Stored data entries.

-------------------------

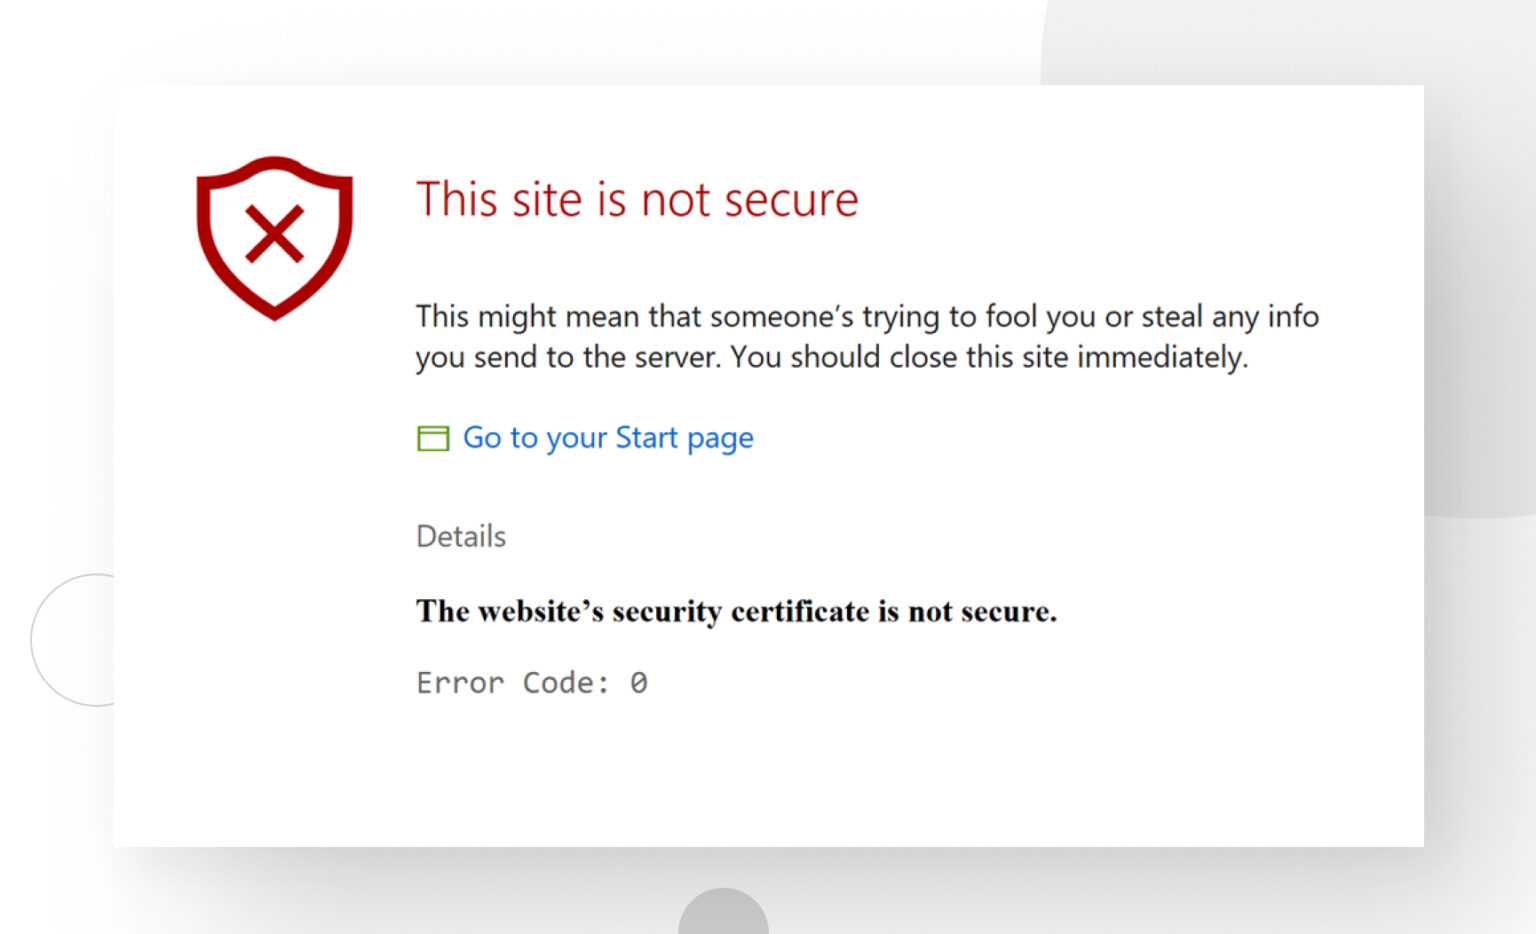
Task: Click the explanatory warning paragraph
Action: 866,336
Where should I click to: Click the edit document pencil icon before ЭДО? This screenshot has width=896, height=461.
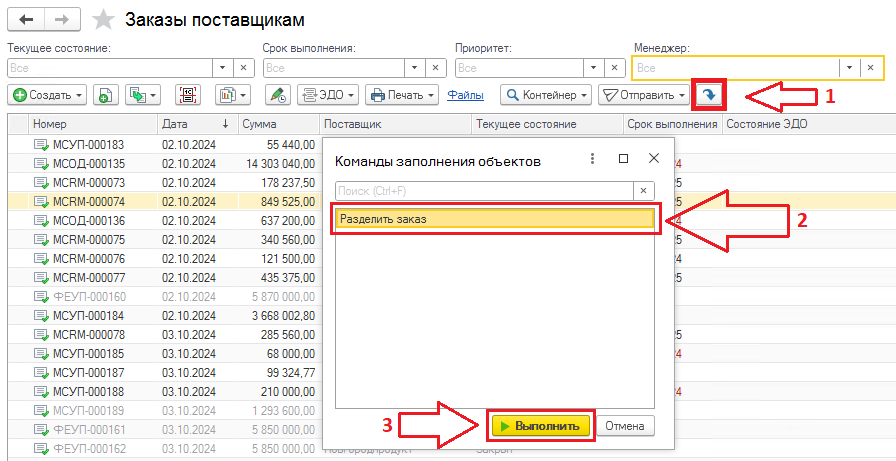277,95
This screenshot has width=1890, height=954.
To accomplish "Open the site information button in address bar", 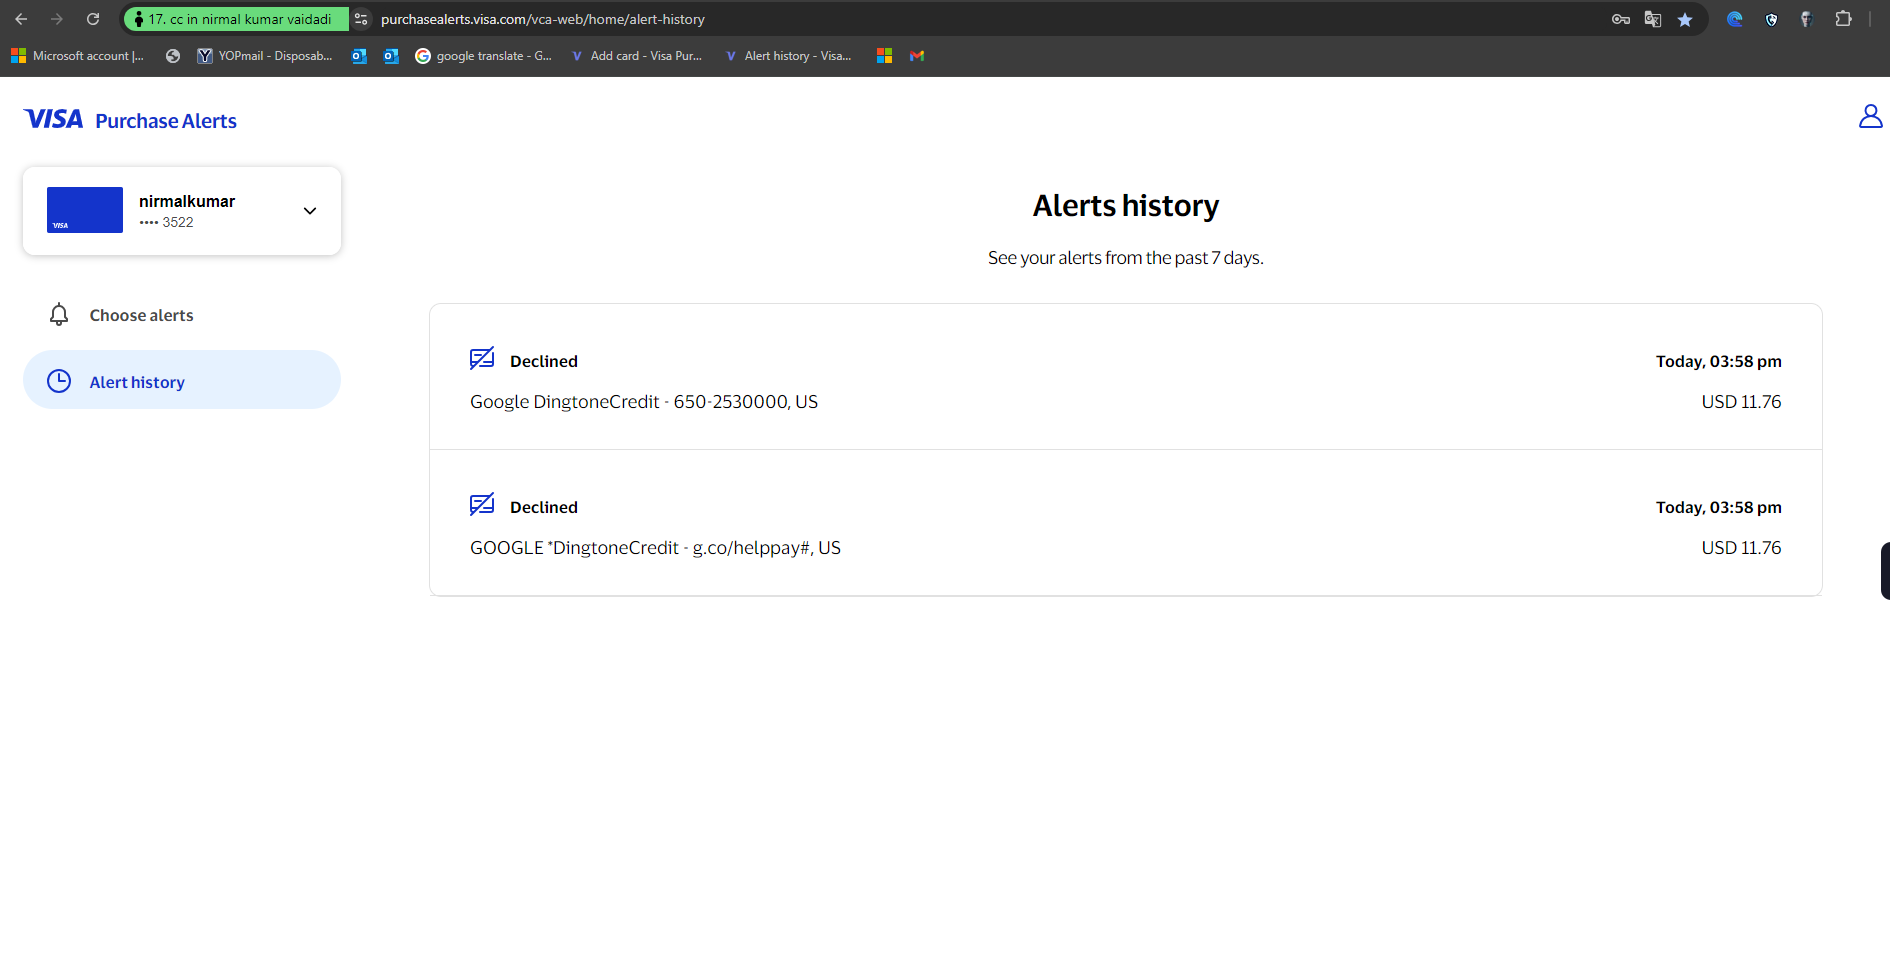I will tap(361, 19).
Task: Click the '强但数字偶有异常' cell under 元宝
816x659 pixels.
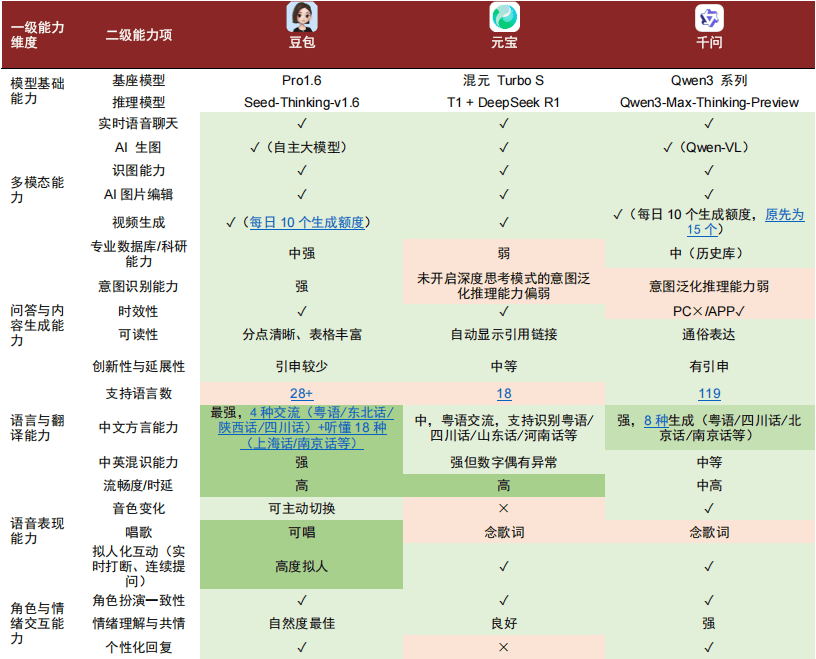Action: tap(504, 462)
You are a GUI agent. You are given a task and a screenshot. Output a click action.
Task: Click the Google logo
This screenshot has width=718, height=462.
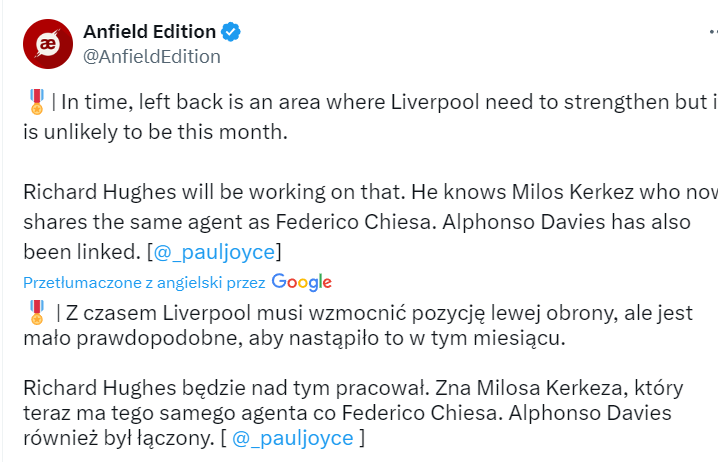pyautogui.click(x=301, y=282)
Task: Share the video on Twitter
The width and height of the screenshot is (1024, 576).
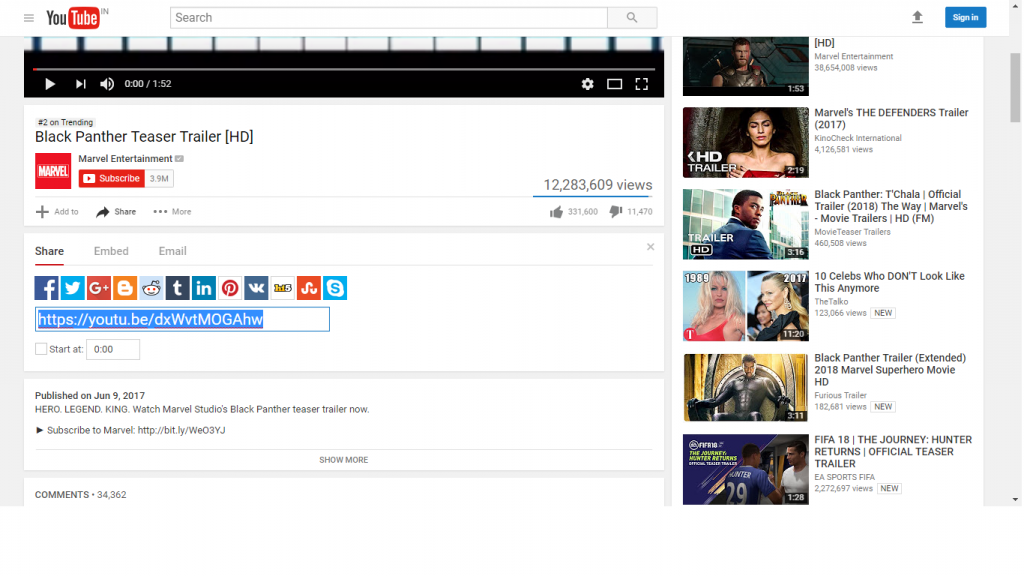Action: [73, 288]
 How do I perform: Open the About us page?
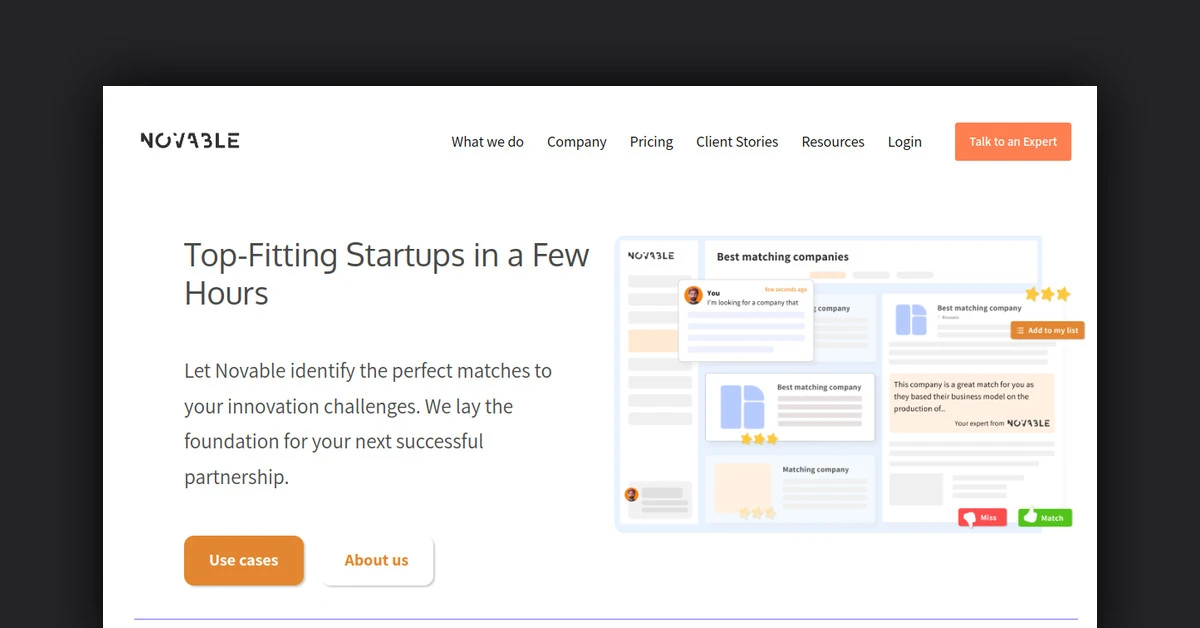coord(376,560)
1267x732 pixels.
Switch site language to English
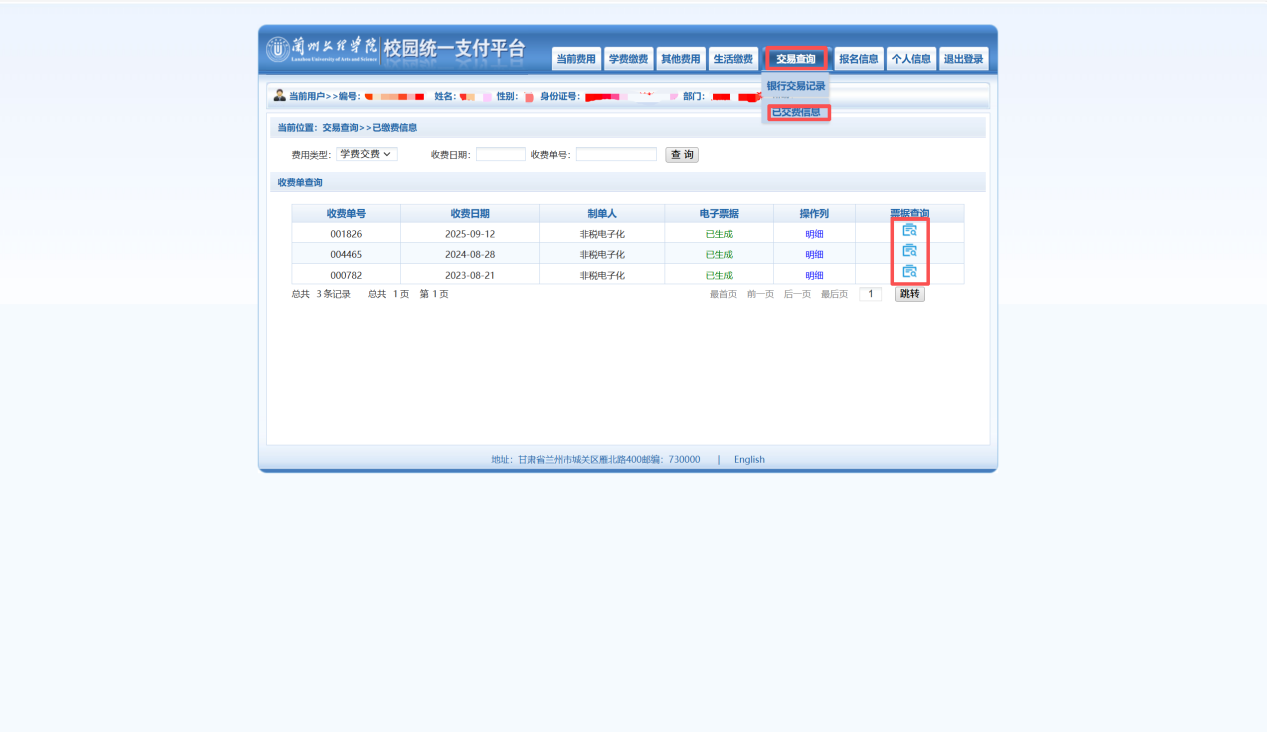[x=749, y=460]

-------------------------

Extract the run of lines beginning with the line that holds "You are a GUI" and ending at the last line of the data, inclusive. Exclude any pictures from the copy.

You are a GUI agent. You are given a task and a screenshot. Output a click action.
Task: Click the Google logo
This screenshot has width=718, height=462.
pyautogui.click(x=301, y=282)
Task: Share the video on Twitter
The width and height of the screenshot is (1024, 576).
Action: [73, 288]
 How do I perform: Open the About us page?
coord(376,560)
1267x732 pixels.
Switch site language to English
[x=749, y=460]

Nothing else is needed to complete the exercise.